(Day 2 of our North Island holiday. April 1, 2012)
The next morning was better, though, and I wanted Josh to hurry and wake up so we could go see everything. It’s funny how the sun and daylight can make everything better. When we had checked in the night before, the lady told Josh our room had an ocean and garden view from the window. I didn’t believe her, but she was right after all. I was so happy to look out down below and see a colorful rose garden park. And, we could see the ocean in the distance! It was a beautiful day, and the weather was perfect and sunny. We ate breakfast in the hotel’s restaurant, which was actually pretty good, especially the muesli. It was all for free, too, considering our overbooking misfortune, so that was a bonus, and it overlooked the rose garden.
We were eager to see the city in daylight. The population of Auckland is 1.5 million, so it was nice, at first, to be in a really big city again. We drove around downtown for a while and then were trying to figure out what we wanted to do; all those ideas I had written down, and we had no clue which one we should choose. We had learned that there was going to be an event called the Auckland International Cultural Festival at Mt. Roskill Memorial Park, so we went on a scavenger hunt looking for that. I really don’t know why we didn’t ask to borrow someone’s GPS before our trip (or why we didn’t think to bring the ones we both had from back home that we left behind in Texas) because we searched aimlessly for over an hour and just could not find this park. Auckland is quite spread out with all the suburbs but it was nice to see the flat land and just a few small hills. We had a map and were trying to figure out where it was…I thought it was going to be on top of a mountain, or hill, considering it was called “Mt. Roskill”, so we were looking at the two hills we saw and one had a tall tower on it which I knew had to be it. We kept aiming for that, and had even stopped to ask for directions, but it was taking us forever and we were losing time and starting to get slightly stressed as we wanted to make use of the good weather and little time we had in Auckland. At last we found the venue, which was not even close to the tall hills we thought it might be. It was a large field and cars were packed on the side of the street and we could tell we were going to have to park forever far away. With great difficulty, we at last parked, then grabbed our blanket and cameras and walked over to the field.
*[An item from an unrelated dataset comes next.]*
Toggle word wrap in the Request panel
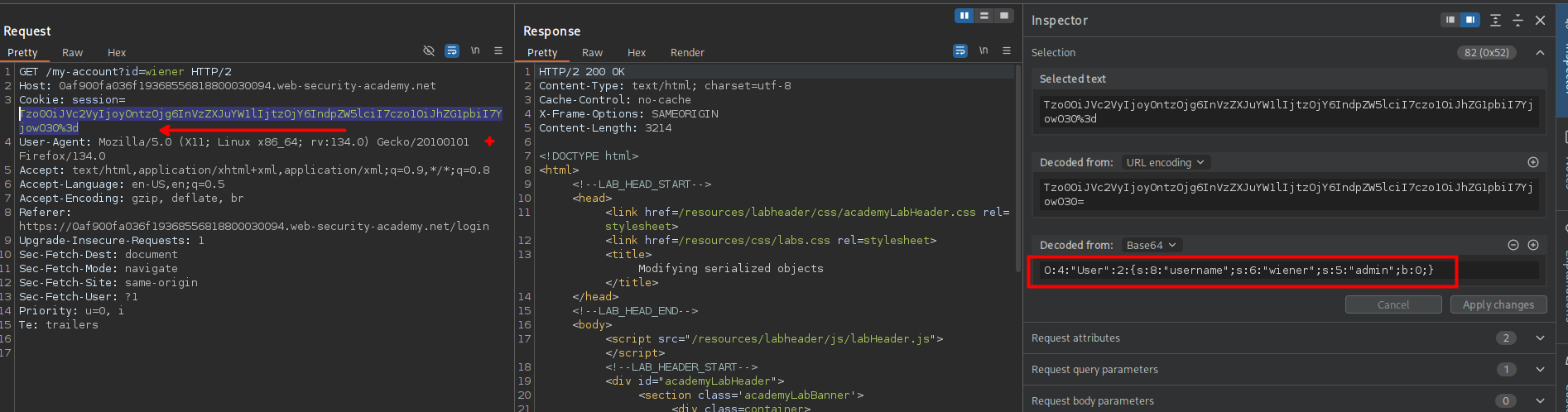 pyautogui.click(x=452, y=51)
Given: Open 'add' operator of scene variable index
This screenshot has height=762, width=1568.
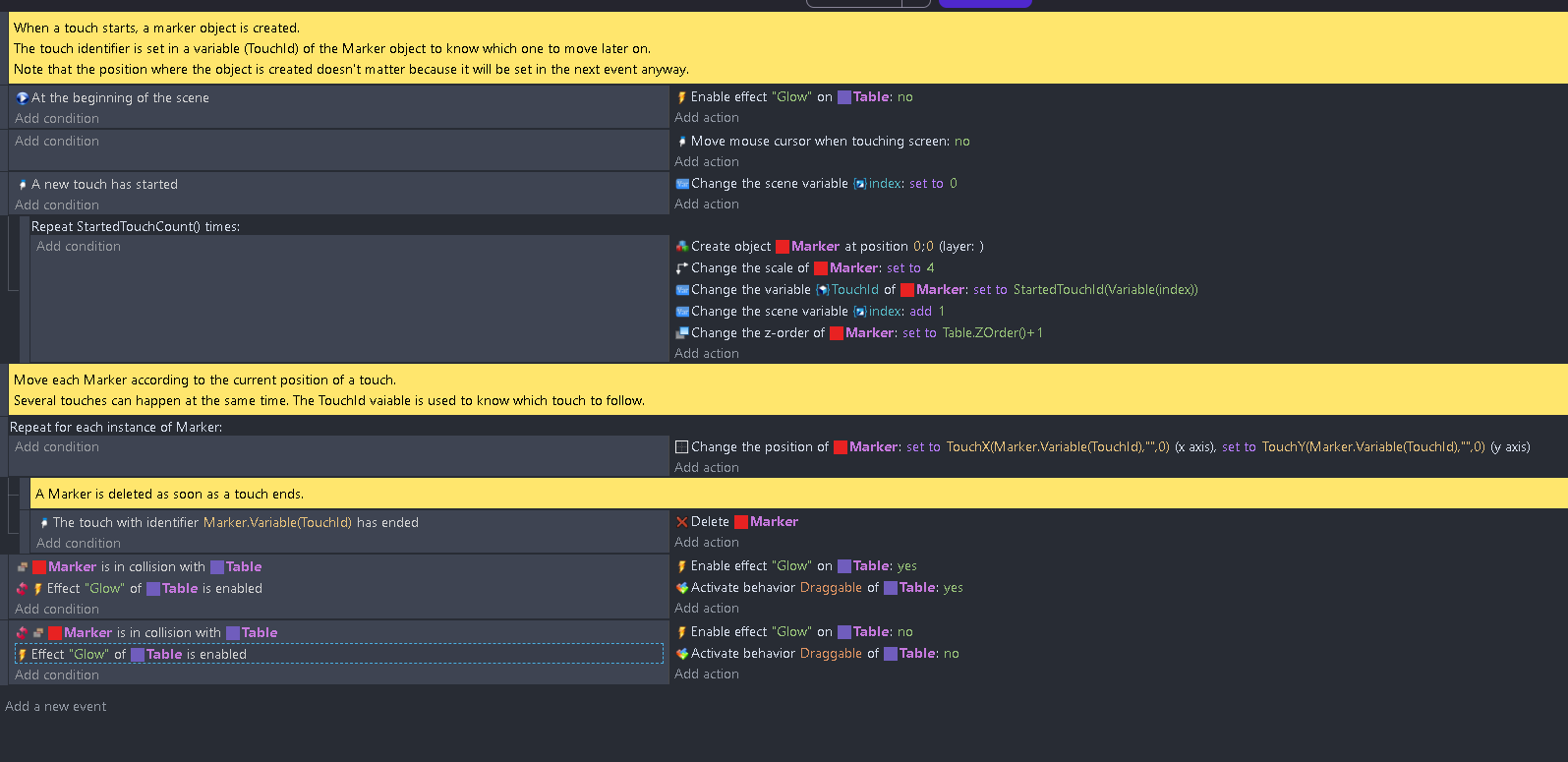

It was so exciting as we walked up and the first thing we saw were two teams, one Kiwi and another which appeared to be an African team, playing Rugby. Beyond the game, we saw a vast array of brightly colored banners and flags over each tent set up to represent its country. The music was enough to get one’s blood pumping and curious to see what each tent had to offer in terms of their traditional food for the culture-hungry people to try. I know Josh was super happy and that he felt alive because he enjoys that kind of stuff and has a deep love and appreciation for different cultures. I know I felt pretty awesome being there, and just cool. It was really neat and it made me wish and think that this is how the world SHOULD be. “Red and yellow black and white, they are precious in His sight . . . ”, as the young children’s Bible song goes. People of all different nationalities were here in this place together, smiling and happy and proud to share with others and teach them about their culture and learn about theirs as well. There was no hatred or airs of superiority; just peace and happiness. I believe that is how God wishes we were, instead of wars and killing people because they are different and they think their way is better. And imagine if there was not this variety of cultures? Of language, cuisine, clothing, music and dance, and traditions? How boring! We saw a lot of hippies there, and I kind of felt like we were hippies too, in those few hours we were there. I just wanted to go up to every person representing a different country, give them a smile and a hug, and say, “World Peace, Man!” with my two fingers in the shape of a peace sign. But, I didn’t do that.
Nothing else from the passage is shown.